EXTRACTED ENTRIES
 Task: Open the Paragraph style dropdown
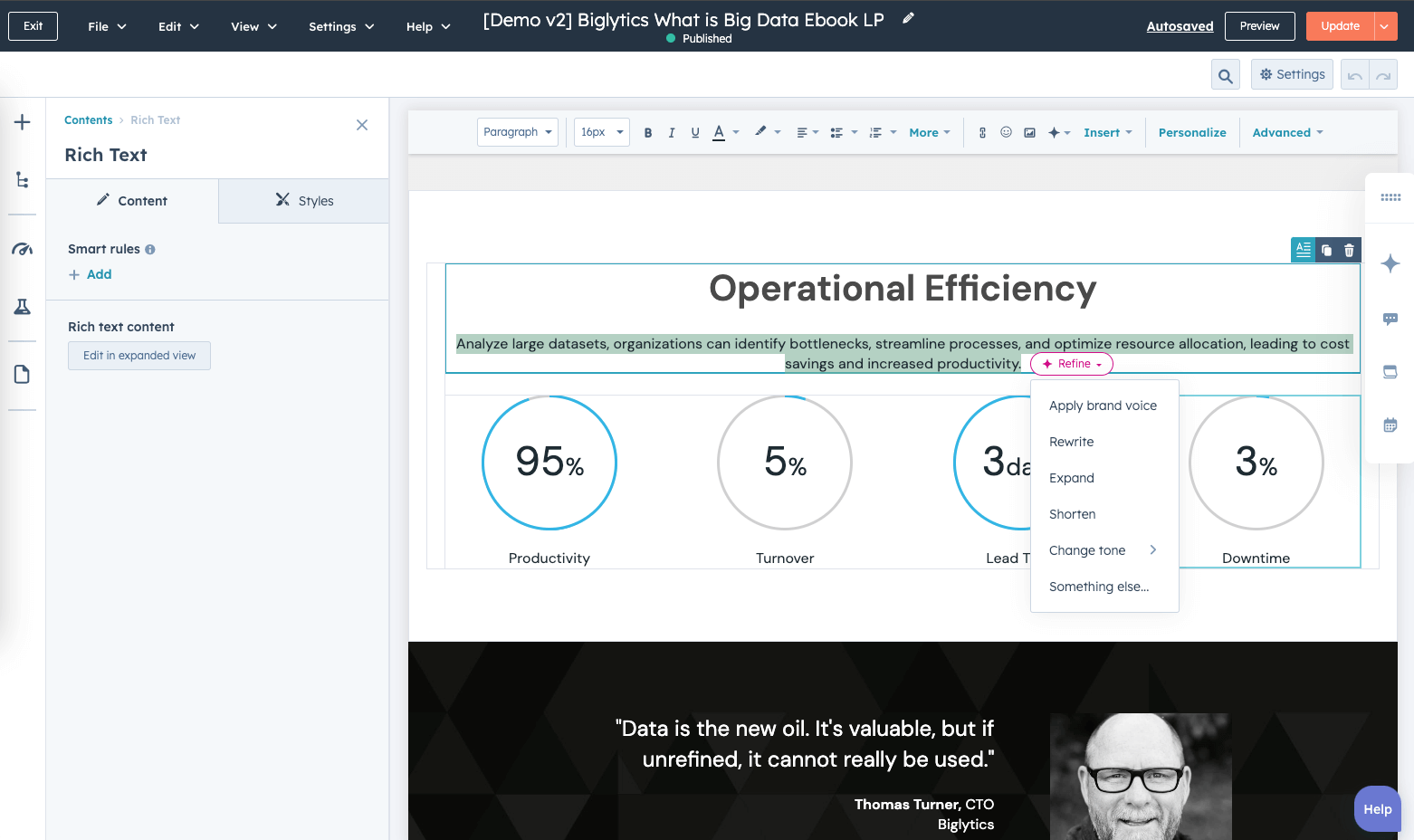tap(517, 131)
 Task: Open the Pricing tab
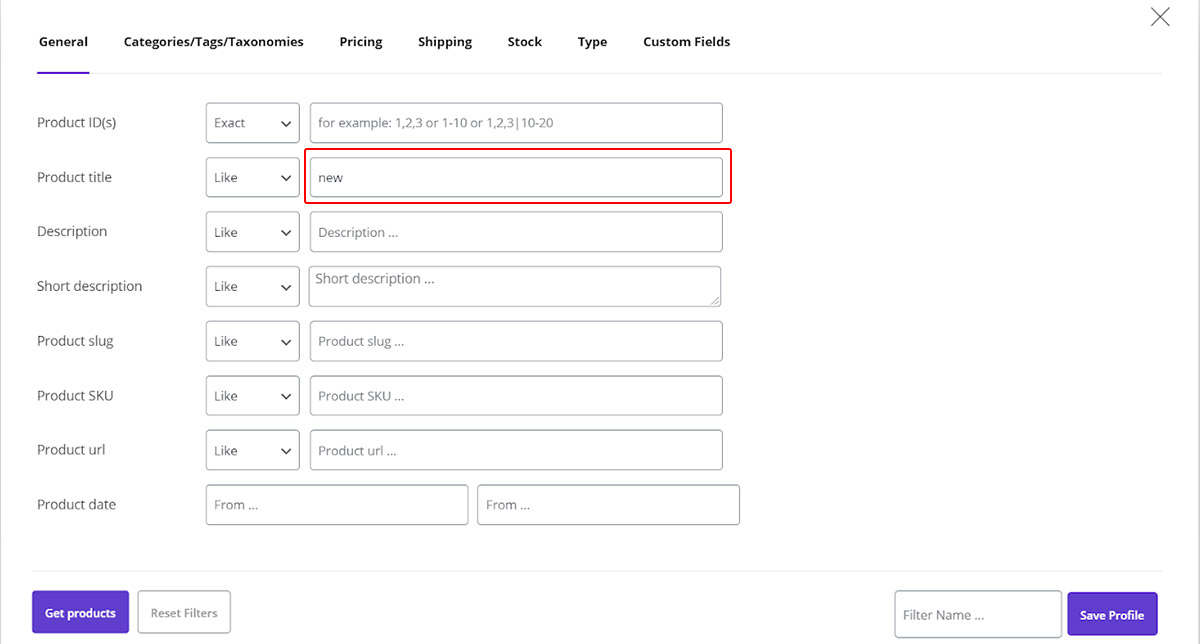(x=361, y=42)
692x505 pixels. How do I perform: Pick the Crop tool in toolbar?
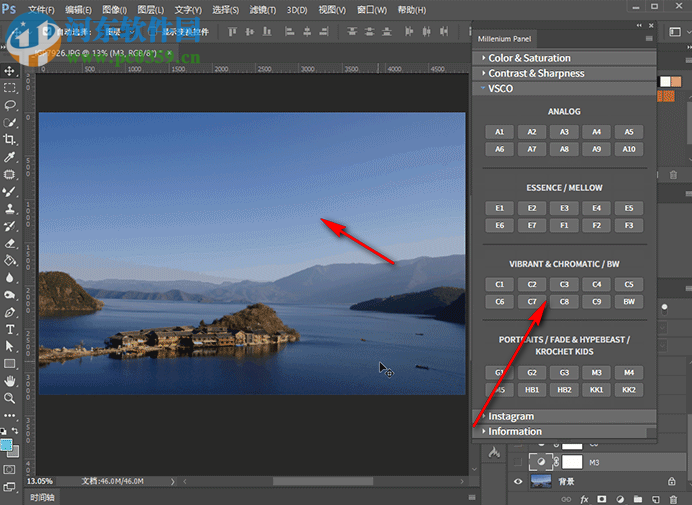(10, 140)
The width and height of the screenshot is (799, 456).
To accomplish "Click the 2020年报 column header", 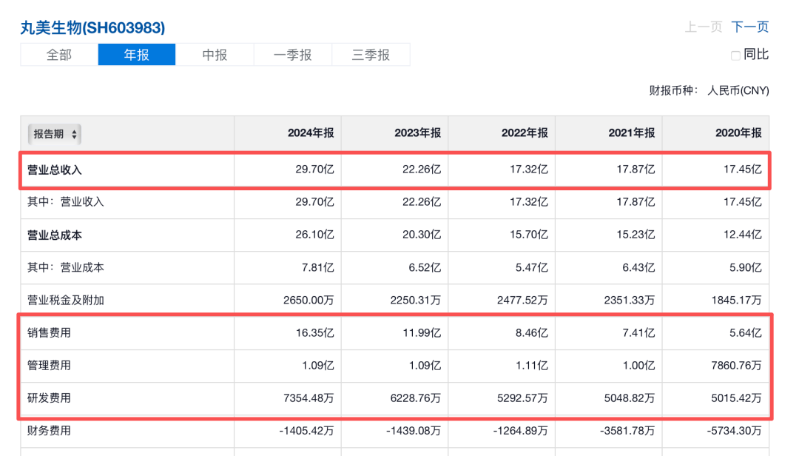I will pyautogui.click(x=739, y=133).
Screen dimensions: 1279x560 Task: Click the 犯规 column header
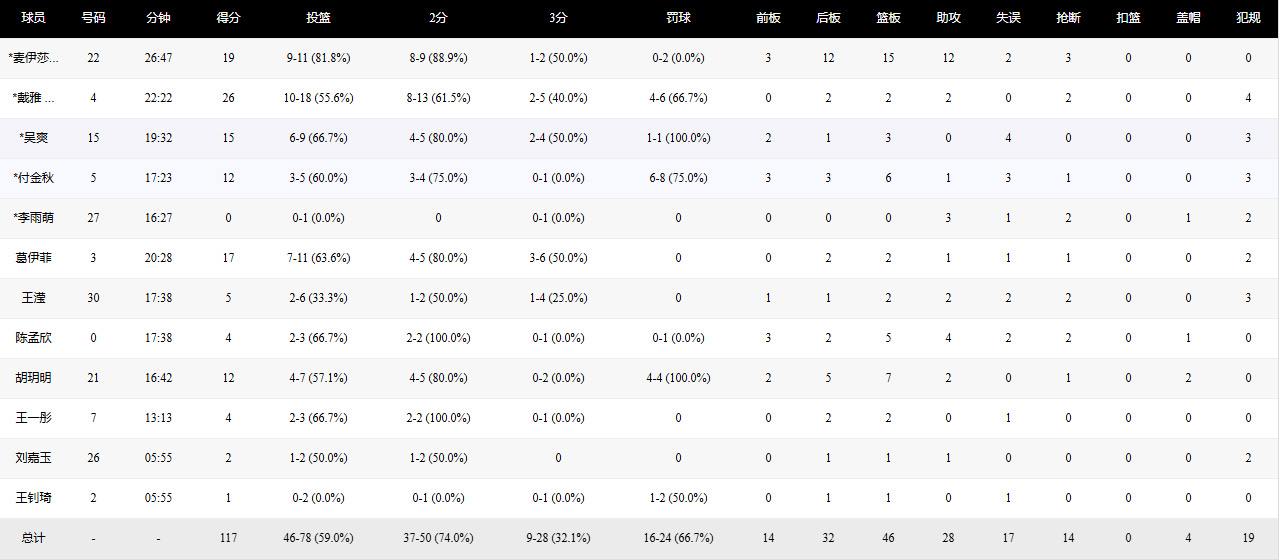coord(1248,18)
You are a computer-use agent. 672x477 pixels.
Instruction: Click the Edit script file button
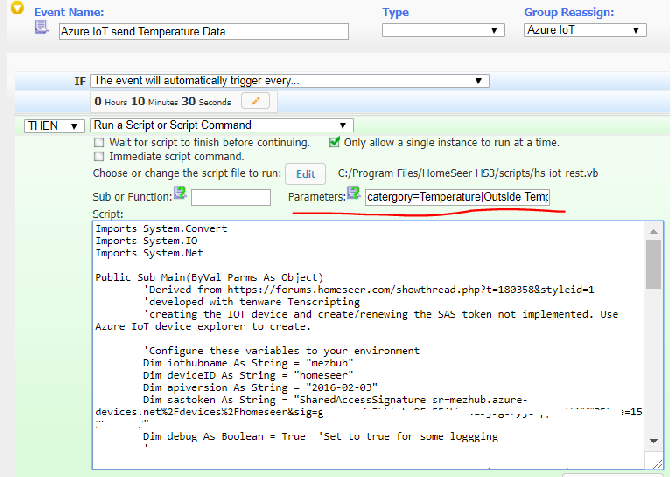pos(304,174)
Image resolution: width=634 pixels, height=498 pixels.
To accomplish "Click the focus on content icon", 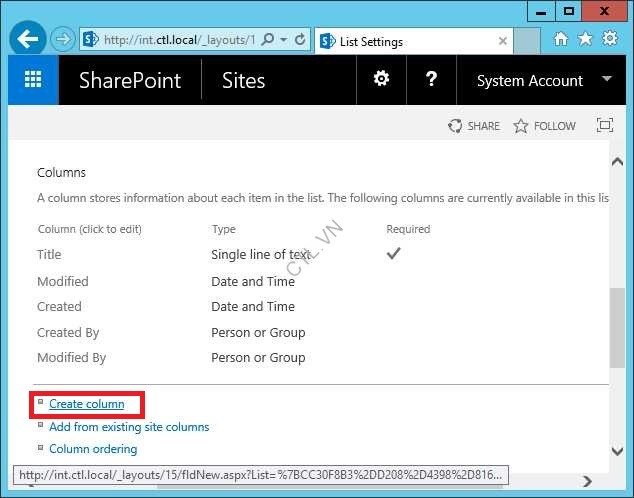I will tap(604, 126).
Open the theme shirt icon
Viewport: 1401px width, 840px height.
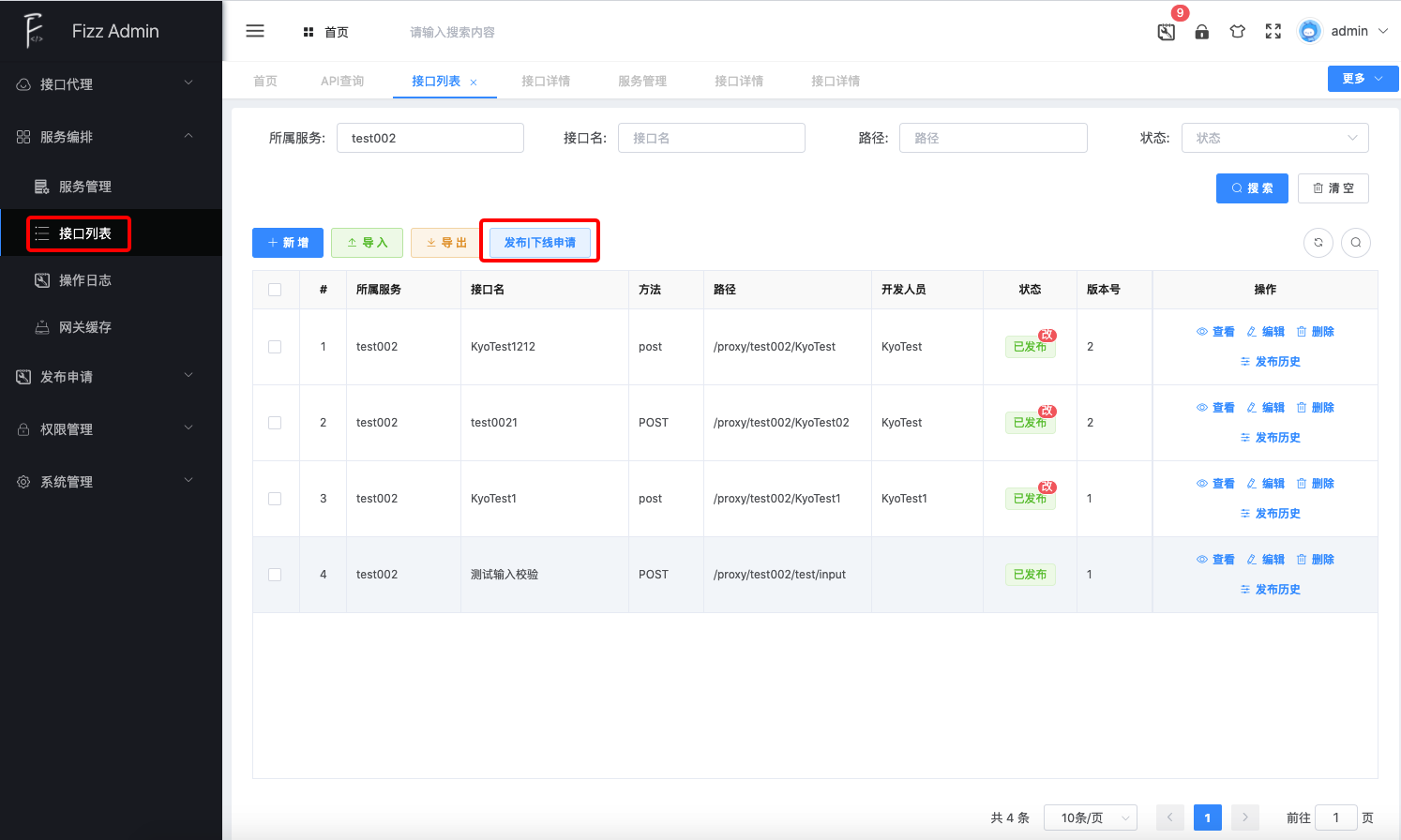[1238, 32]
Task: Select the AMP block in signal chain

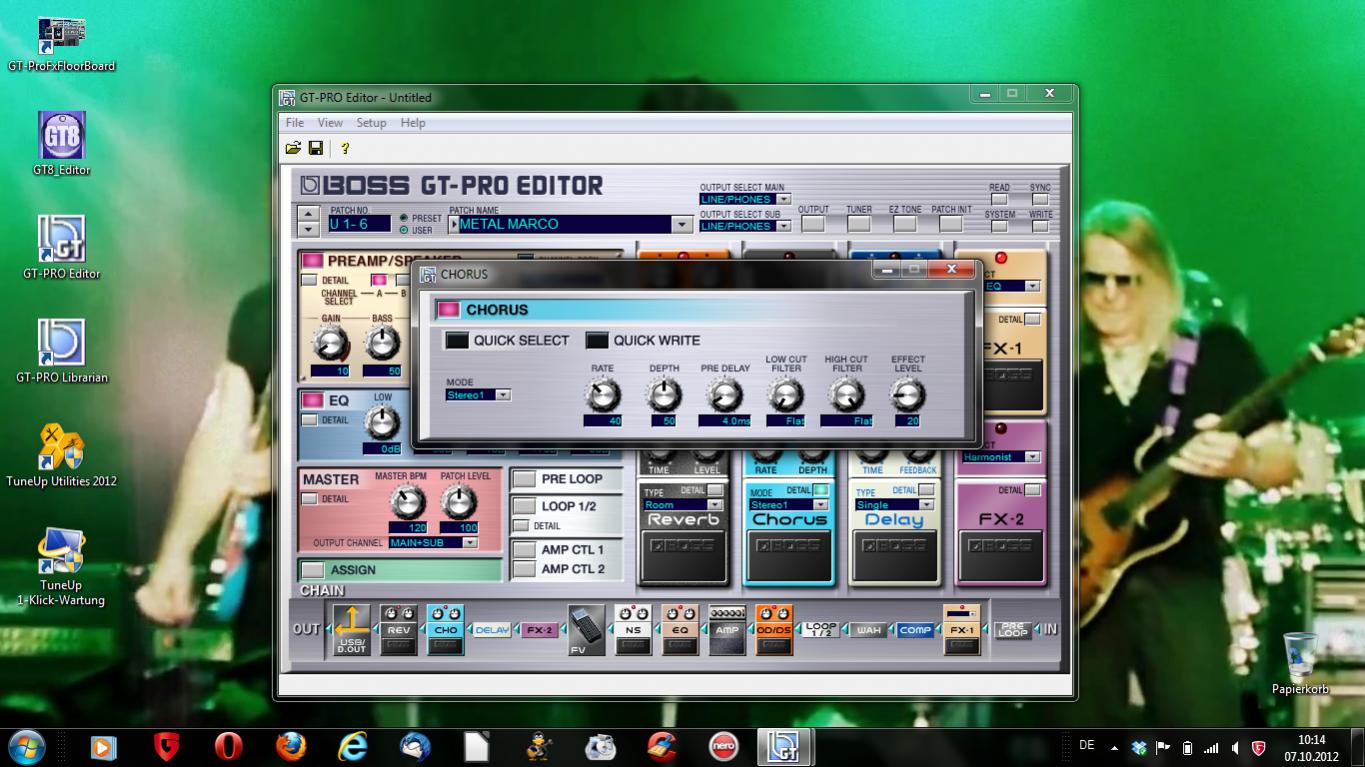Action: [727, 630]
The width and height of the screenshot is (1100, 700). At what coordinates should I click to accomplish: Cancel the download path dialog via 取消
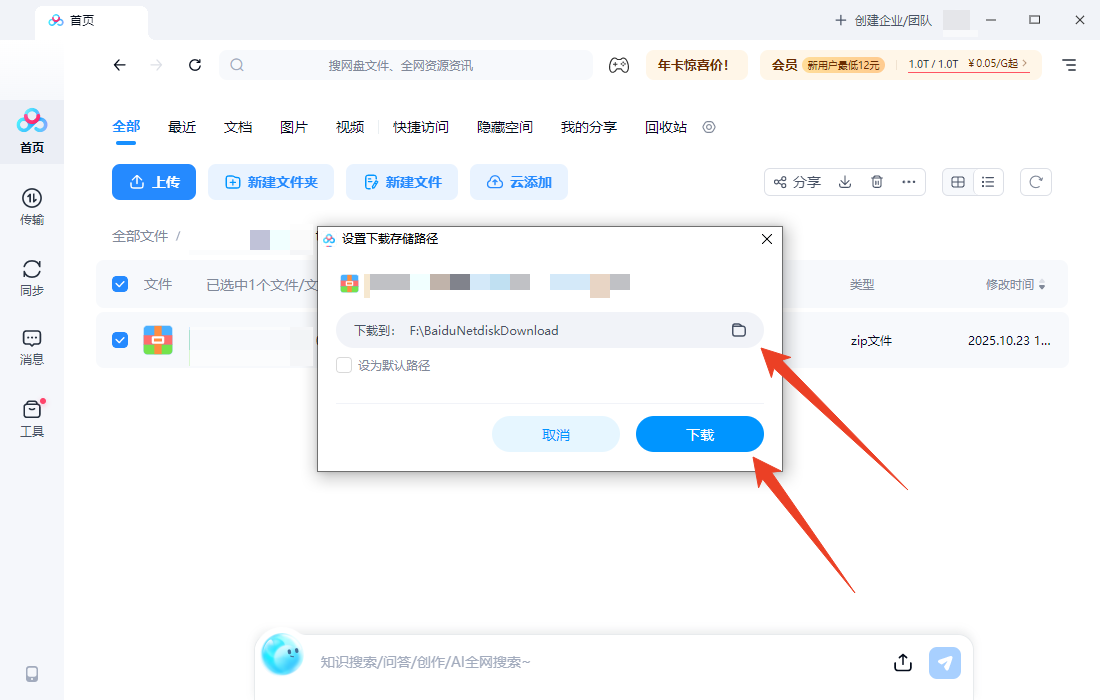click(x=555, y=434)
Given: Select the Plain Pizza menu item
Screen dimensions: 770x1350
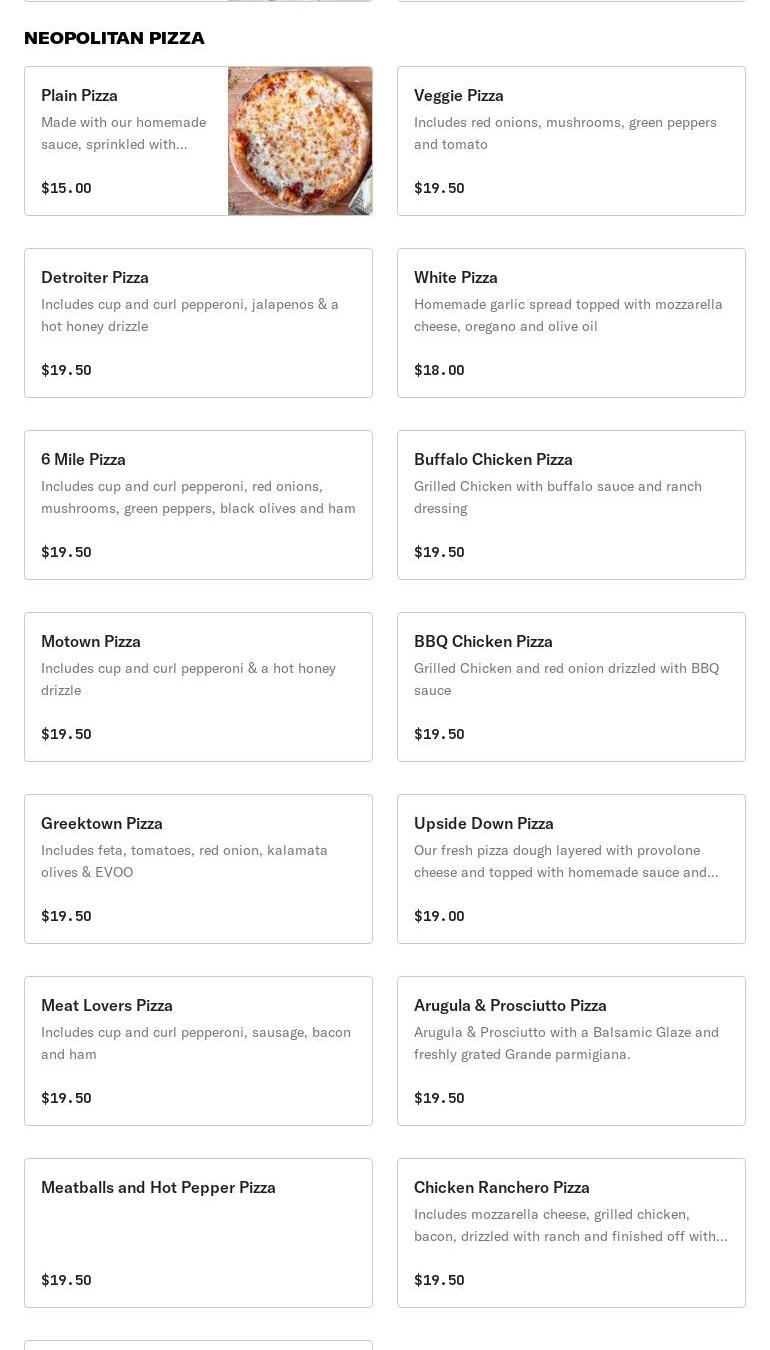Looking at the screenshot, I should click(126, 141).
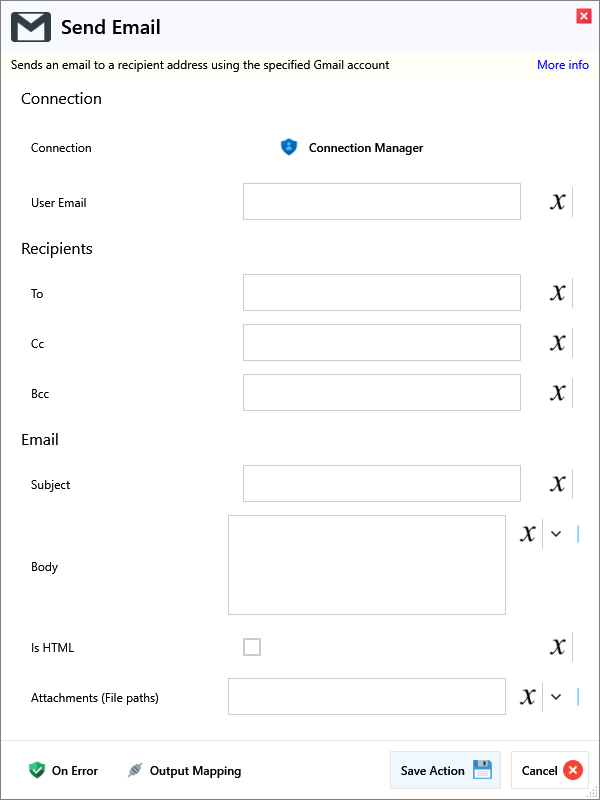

EXERCISE DETAILS
Output, exactly and without pictures, the span of lines that starts at the line containing "Given: Select the Plain Pizza menu item" and ends at the last line above.

WRITTEN ANSWER
Given: Select the Plain Pizza menu item
Screen dimensions: 770x1350
Looking at the screenshot, I should click(126, 141).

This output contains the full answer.